§ **DATA EXTRACT**
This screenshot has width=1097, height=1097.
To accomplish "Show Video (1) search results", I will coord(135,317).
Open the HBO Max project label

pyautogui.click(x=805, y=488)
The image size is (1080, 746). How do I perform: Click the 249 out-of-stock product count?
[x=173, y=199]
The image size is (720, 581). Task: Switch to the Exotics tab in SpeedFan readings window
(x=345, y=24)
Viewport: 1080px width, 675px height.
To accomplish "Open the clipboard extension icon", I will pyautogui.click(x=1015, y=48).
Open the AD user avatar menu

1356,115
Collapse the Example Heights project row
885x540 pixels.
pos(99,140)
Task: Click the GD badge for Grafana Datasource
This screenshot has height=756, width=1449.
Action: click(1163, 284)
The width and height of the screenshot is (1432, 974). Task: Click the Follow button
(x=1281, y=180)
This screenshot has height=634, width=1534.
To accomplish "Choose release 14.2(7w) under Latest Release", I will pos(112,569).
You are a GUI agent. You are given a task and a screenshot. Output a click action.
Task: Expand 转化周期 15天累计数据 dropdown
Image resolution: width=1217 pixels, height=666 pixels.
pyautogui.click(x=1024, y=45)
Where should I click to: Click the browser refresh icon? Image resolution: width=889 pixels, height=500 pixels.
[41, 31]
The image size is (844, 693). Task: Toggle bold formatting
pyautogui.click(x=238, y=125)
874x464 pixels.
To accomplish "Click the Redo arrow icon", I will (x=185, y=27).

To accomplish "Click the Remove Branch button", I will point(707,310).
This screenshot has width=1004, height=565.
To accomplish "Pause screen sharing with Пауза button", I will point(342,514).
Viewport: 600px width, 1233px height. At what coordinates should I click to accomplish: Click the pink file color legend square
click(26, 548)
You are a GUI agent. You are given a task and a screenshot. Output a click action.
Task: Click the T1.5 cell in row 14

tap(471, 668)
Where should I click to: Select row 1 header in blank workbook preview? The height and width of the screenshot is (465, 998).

§ **TASK TO COMPLETE**
All lines containing "will" in the material above should appear in your reply, copied exactly.

§ **EXPECTED ANSWER**
To accomplish "Show Video (1) search results", I will coord(135,317).
To accomplish "Open the clipboard extension icon", I will pyautogui.click(x=1015, y=48).
To accomplish "Choose release 14.2(7w) under Latest Release", I will pos(112,569).
To accomplish "Click the Redo arrow icon", I will (x=185, y=27).
To accomplish "Click the Remove Branch button", I will point(707,310).
To accomplish "Pause screen sharing with Пауза button", I will point(342,514).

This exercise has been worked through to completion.